As proof of concept, the patients also received a maintenance therapy that targets CD33, after they underwent the stem cell transplant. While not a CD33-targeted CAR-T cell, the maintenance therapy, called gemtuzumab ozogamicin, is a type of engineered antibody that targets CD33 and carries an anti-cancer drug. Gemtuzumab ozogamicin is approved by the Food and Drug Administration to treat CD33-positive AML and is in clinical trials for CD33-positive MDS. While it helps prevent relapse, the drug’s use is limited because it can cause liver toxicity and damage to blood cells, including dangerously low counts of white blood cells, red blood cells and platelets.

All patients achieved engraftment of their transplanted stem cells by day 28, meaning the cells had gathered in the bone marrow and started working. Some patients met this goal sooner, and platelet production returned by day 16, on average. These timeframes are comparable to those of standard transplanted stem cells.

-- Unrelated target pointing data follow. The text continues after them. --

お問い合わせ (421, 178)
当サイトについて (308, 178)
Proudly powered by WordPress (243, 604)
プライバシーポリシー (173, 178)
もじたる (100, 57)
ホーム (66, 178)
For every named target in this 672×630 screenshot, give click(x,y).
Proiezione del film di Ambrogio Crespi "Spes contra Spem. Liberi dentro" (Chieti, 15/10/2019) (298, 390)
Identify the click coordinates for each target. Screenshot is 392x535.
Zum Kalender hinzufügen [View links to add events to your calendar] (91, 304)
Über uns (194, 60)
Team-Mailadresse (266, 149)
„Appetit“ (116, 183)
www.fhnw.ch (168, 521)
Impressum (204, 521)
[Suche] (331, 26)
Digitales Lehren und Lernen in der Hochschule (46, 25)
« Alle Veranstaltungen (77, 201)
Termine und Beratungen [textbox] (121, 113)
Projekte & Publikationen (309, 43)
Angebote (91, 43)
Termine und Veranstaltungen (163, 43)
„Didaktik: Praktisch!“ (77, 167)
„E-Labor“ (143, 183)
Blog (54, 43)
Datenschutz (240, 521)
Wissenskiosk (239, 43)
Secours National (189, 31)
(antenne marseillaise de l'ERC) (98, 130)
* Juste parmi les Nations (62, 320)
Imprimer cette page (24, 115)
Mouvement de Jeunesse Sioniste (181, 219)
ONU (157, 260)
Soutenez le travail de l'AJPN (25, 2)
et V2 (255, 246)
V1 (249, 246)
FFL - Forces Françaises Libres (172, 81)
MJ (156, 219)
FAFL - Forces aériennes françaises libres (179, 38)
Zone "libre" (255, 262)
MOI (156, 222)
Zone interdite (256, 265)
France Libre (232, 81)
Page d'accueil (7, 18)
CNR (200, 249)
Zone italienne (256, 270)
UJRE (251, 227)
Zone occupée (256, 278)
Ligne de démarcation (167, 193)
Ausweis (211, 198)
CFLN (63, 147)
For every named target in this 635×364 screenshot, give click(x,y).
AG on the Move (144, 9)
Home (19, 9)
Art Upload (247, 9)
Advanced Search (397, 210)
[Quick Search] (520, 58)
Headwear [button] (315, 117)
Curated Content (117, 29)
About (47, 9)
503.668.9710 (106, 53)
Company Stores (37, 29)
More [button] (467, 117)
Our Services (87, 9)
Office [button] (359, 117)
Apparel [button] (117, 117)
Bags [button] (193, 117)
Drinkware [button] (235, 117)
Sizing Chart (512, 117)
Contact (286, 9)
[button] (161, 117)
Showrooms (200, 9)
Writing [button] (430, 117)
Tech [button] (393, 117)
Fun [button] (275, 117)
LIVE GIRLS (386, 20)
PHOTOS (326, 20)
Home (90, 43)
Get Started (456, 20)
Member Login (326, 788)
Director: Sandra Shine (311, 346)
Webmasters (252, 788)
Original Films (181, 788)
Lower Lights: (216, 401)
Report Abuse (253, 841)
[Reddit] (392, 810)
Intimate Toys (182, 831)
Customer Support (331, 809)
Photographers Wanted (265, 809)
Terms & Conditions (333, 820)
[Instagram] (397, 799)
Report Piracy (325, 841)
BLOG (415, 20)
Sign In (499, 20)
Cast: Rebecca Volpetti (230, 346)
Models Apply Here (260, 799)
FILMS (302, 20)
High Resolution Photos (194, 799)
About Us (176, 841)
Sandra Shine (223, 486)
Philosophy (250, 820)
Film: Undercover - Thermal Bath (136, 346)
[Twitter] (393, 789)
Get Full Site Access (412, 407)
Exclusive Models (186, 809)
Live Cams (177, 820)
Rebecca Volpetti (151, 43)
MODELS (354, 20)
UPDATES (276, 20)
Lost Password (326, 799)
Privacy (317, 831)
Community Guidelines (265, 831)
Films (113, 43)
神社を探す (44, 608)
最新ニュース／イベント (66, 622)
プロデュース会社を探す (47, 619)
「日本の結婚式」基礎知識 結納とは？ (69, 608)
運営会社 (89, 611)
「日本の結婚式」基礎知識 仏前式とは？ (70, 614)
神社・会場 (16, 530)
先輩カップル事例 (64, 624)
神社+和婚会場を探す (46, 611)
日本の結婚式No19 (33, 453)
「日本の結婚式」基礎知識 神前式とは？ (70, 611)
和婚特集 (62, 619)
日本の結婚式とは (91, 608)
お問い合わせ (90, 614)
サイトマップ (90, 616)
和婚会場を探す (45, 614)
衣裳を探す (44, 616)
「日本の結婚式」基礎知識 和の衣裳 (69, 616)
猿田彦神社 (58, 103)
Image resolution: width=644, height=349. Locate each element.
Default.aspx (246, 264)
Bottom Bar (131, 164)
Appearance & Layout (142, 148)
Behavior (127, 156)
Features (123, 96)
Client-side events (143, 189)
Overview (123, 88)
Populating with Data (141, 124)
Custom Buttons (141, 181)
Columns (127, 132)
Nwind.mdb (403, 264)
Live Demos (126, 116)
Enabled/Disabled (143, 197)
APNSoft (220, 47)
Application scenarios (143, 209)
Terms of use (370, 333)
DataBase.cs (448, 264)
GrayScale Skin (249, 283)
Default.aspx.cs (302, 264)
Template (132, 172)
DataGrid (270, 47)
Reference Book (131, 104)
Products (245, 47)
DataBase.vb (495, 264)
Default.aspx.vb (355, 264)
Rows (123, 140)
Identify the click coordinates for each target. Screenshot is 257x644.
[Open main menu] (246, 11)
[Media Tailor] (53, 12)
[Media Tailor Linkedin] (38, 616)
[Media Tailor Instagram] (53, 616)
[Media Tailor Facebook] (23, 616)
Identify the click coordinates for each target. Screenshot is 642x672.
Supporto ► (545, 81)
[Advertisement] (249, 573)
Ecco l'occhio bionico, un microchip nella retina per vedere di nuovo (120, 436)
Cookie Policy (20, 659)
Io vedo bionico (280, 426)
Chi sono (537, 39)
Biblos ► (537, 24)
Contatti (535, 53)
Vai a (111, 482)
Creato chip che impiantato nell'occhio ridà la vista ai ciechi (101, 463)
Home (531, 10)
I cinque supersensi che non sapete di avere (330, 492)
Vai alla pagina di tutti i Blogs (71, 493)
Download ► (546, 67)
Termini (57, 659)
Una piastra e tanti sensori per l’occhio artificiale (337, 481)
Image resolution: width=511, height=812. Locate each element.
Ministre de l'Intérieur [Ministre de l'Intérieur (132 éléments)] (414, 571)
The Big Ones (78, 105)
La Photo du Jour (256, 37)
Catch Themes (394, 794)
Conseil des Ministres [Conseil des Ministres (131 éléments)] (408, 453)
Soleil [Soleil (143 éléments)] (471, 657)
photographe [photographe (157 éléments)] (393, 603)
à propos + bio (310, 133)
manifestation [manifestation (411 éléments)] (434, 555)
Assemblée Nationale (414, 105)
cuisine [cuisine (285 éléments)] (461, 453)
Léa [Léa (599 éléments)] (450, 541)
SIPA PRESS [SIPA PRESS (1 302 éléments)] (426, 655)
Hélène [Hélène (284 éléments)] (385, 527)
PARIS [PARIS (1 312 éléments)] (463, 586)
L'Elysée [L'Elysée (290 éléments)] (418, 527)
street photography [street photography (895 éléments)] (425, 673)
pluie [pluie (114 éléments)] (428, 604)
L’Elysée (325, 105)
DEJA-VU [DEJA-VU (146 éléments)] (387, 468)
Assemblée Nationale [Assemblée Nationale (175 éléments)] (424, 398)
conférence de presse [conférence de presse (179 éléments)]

Average survival was just over 14 months. Nineteen patients received at least one cycle of the antibody maintenance therapy as part of a dose-escalation protocol, and the researchers were able to establish the recommended dose. The researchers found that patients maintained blood cell counts across all doses, suggesting that the gene-edited stem cell transplant protected patients from the dangerously low blood cell counts typically seen during this maintenance therapy following a standard stem cell transplant.

Side effects during the treatment were similar to those of standard transplants, including anemia, low platelets, fever, infections and graft-versus-host disease, in which the donor cells attack the patient’s healthy tissues. Seven patients died during the study, with four due to the cancer progressing and three due to transplant-related causes, including kidney failure, liver toxicity and sepsis.

DiPersio said the results of the study lay the groundwork for developing paired CD33-deleted stem cell transplant and CD33-targeted immunotherapy interventions that avoid destruction of healthy donor cells in the course of cancer treatment.